### Objetivos
**1.** Indica si cada afirmación concuerda con el texto sobre el viaje a Siria, respondiendo sí o no y citando textualmente las palabras que lo deciden: (a) Quien narra se unió al recorrido por Siria a los 17 años. (b) El molino de Homs sigue en pie. (c) En Malula, una joven recitó versos bíblicos en arameo.
**2.** Escribe cómo sigue el texto sobre el viaje a Siria a partir de su última oración.

### Texto proporcionado
-*-*-

Alepo: irresponsable no proteger
Siempre he pensando que, como otras pocas personas en este mundo, he tenido privilegios inmerecidos. Pasé más de la mitad de mi vida en diferentes países. De hecho, crecí en un país europeo, en donde la regla era la diversidad. En ese entonces, la popularidad de una derecha racista y fascista se encontraba por los suelos, y el socialismo aún no era extremista, sino una política que tenía sentido.

Por suerte, desde ese país de Europa Central, era más fácil y barato viajar a países del Medio Oriente. Viniendo de una madre y de un padre que valoran los viajes, la cultura y el aprendizaje como únicos lujos que deben proporcionar los frutos del trabajo, era cotidiano escaparse a uno de esos lugares apasionantes, donde la religión preponderante es el islam, en sus diferentes variantes. Así, uno de los privilegios inmerecidos que viví fue visitar lugares poco transitados por el turismo, como el sur de Líbano, donde pude hablar con las y los sobrevivientes de la guerra con Israel en 2006, y viajar por la Siria preconflicto armado. Mi madre, aventurera de corazón, una noche se acercó a decirme: “Me voy con el Women’s Guild (UNWG, por sus siglas en inglés, es un grupo de mujeres de las Naciones Unidas con programas focalizados en la atención de niñas, niños y mujeres en situación vulnerable) a recorrer Siria, y deberías de venir conmigo; Siria es fascinante”. No se diga más. Rápidamente me incluí en el programa, a los 17 años, sin conocer o saber mucho del trabajo de UNWG. Así, junto con mi madre, un grupo pequeño de mujeres vinculadas a la Organización de las Naciones Unidas (ONU) y yo recorrimos y descubrimos algunos de los sitios más sorprendentes que he conocido en mi vida, descubriendo una población llena de vida y diversidad. Desde la visita a una iglesia pequeña en un poblado desértico llamado Malula, en donde una joven nos recitó versos bíblicos en Arameo; fotografías frente al ahora destruido molino de Homs, Siria, en donde niños y niñas nos observaban con curiosidad; subir la ciudadela de Palmira, grabar la vista de ese lugar histórico y atravesar su arco sobre un camello; hasta las noches en Alepo, en pleno Ramadán (el noveno mes del calendario lunar islámico, durante el cual se observa un ayuno riguroso entre los practicantes del islam), cuando las decenas de minaretes nos arrullaban por las noches con las plegarias: “Allahu Akbar” (Dios es grande).

-*-*-

### Material
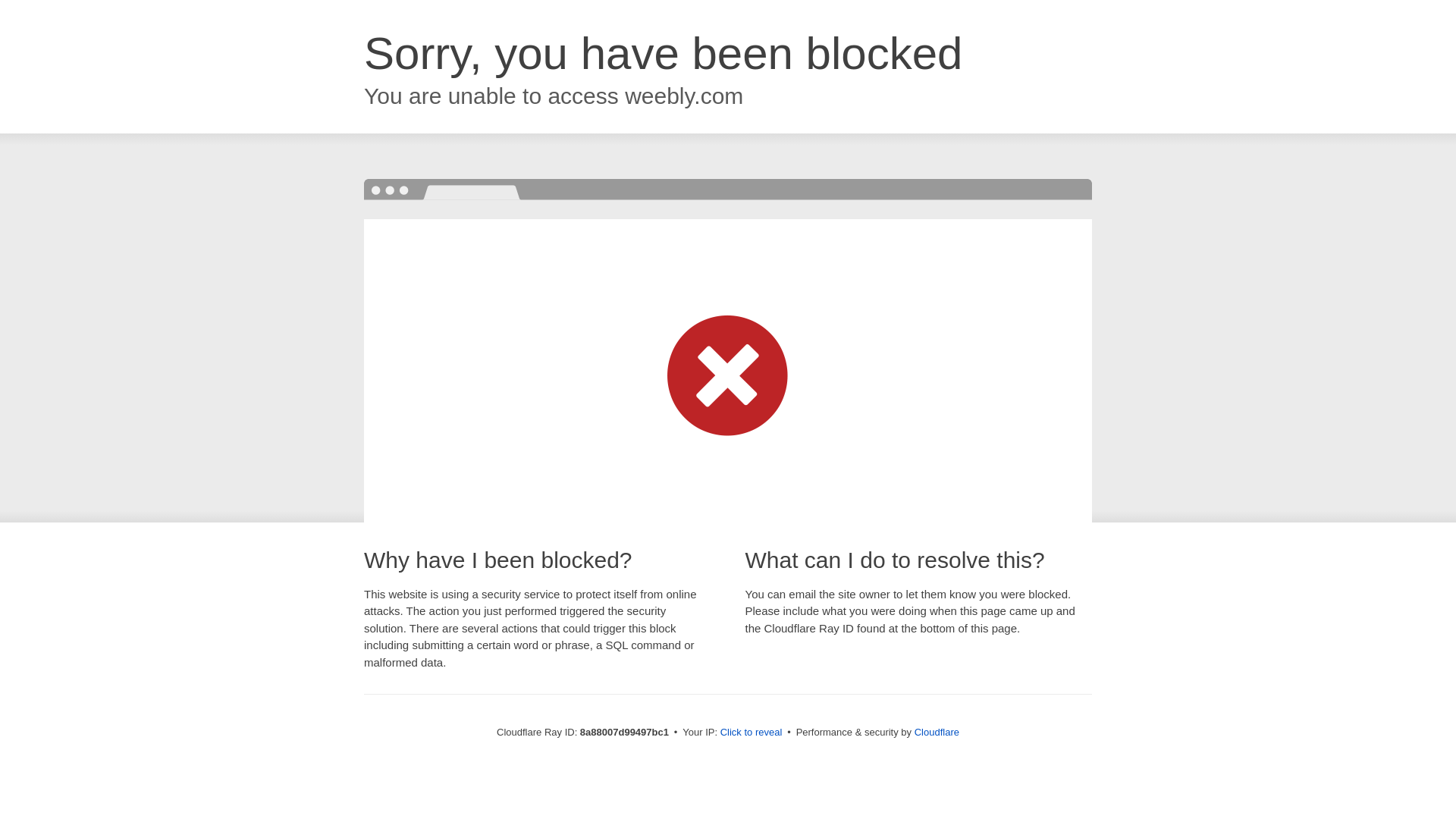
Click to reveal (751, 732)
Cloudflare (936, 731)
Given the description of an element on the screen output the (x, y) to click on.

-*-*-

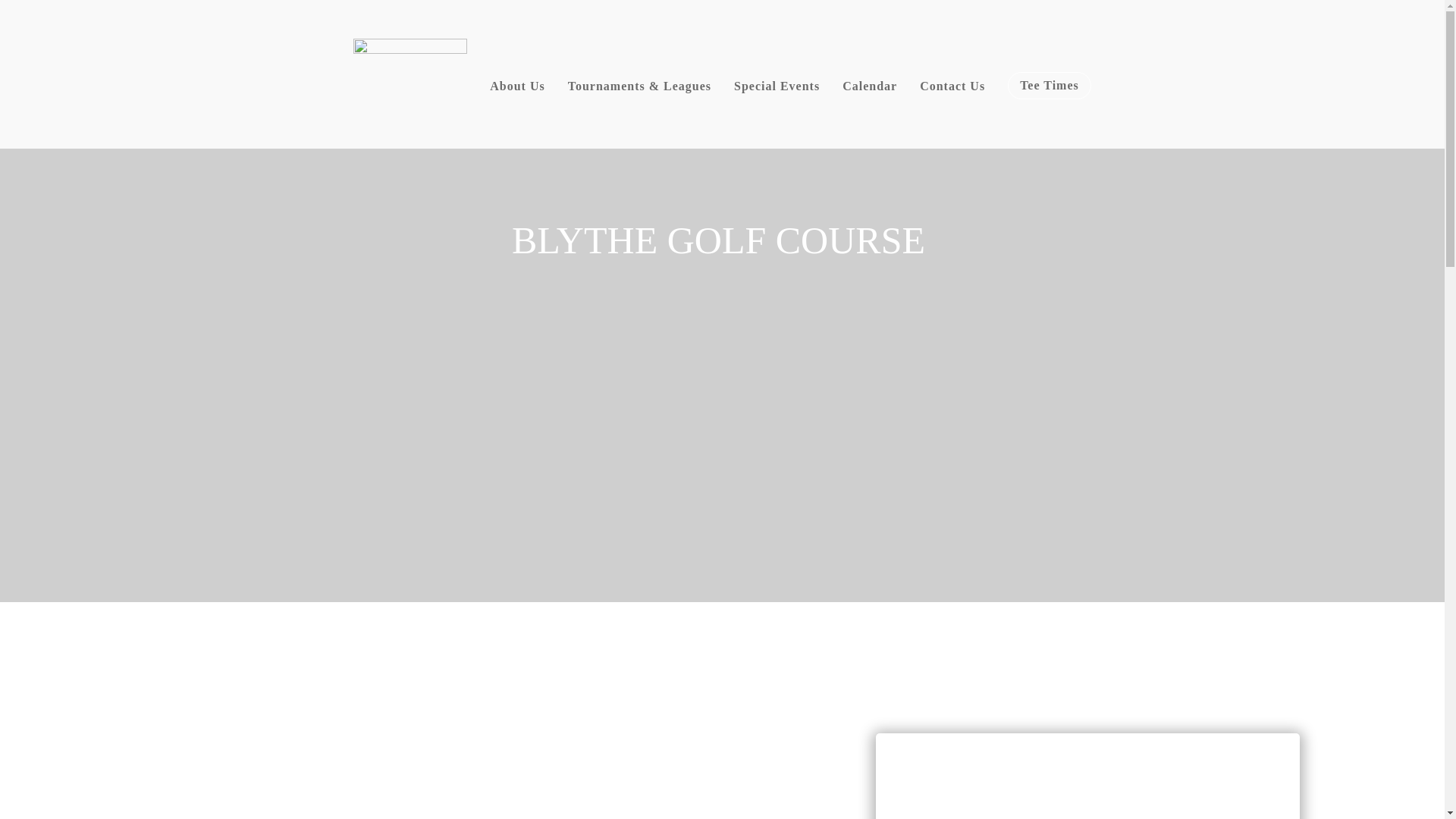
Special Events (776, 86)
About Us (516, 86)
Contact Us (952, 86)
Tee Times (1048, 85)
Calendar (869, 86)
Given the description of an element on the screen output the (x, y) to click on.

-*-*-

### Respuestas
**1.**
(a) Sí: "Rápidamente me incluí en el programa, a los 17 años".
(b) No: "fotografías frente al ahora destruido molino de Homs".
(c) Sí: "en donde una joven nos recitó versos bíblicos en Arameo".

**2.**
En una tarde libre en Alepo, mi madre y yo recorrimos el antiguo mercado —incendiado casi en su totalidad durante una de las batallas entre rebeldes y el Gobierno sirio en el 2012—, situado en el corazón de la ciudad, en la ciudadela amurallada: el Al-Madina Souq. Tratábamos de absorber e inhalar los colores de las prendas que exhibían artesanas de la localidad, y los olores de las especies que plagaban los pasillos de ese gran mercado (...). En suma, Siria me cautivó.

Ahora, años más tarde, y casi medio millón de muertes después, recorro las calles de Alepo en mis recuerdos, imaginándolas llenas de angustia y dolor (...). De esta tragedia el mundo tardará en recuperarse; quedará en la historia como una de las omisiones de la comunidad internacional y, aunque parezca una tragedia lejana, pertenece a toda la humanidad. Sin embargo, como me dijo un hombre sabio algún día, las Naciones Unidas solamente encuentran sentido, funcionan y encuentran fuerza, cuando actúan así: unidas.